Although there is a strong element of "try and see" that has driven successful architectures, the drivers for what to try are often inspired by underlying theory or knowledge from other disciplines.
Specifically for basic CNN, which led to AlexNet and many of the best image processing, the concept of using local receptive fields in layers was inspired by study of neurons in the cat visual system.
Modern RNNs also did not appear out of nowhere, there has long been an appreciation of the difference between a feed-forward network and a recurrently-connected one, and the different applications possible. The step change to LSTM was deliberate response to analysis of problems training simplest forms of RNN.

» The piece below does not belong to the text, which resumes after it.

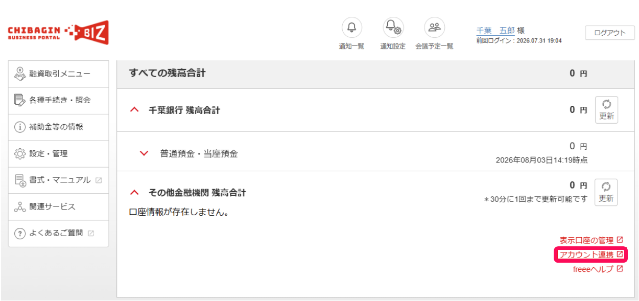This screenshot has height=301, width=639.
Task: Open the 通知一覧 bell icon
Action: (x=351, y=28)
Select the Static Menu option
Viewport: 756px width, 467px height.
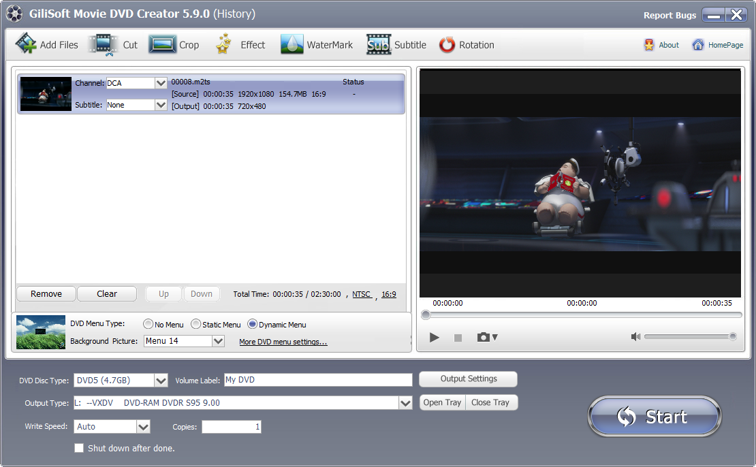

Like much of science, these things are also driven by success in the real world following the research. Many promising ideas have been tried and rejected. Some have been used for a while then superseded, e.g. using RBMs or stacked auto-encoders to pre-train deep networks before ReLUs and Xavier initialisation were discovered - although both RBMs and auto-encoders still have their niches.

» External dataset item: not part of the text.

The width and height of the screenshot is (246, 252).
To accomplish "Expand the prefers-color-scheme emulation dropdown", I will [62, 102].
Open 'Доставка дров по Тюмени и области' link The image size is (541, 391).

Tweaks to architectures, such as variants of LSTM/GRU, may even be deliberately searched and assessed as part of research. That is done with the explicit knowledge that this part of finding a good design is best done as a search across possibilities.
Despite the evolution-like progress, presenting all such advances as completely random or pure GA-like search is ignoring the conscious effort and research that leads to the designs. If you search literature on any major successful design (such as the existence of RNNs or CNNs in the first place), and read the papers, you will often find that modern neural network architectures have deep roots in older research, plus have mathematical and/or scientific justifications for the choices made.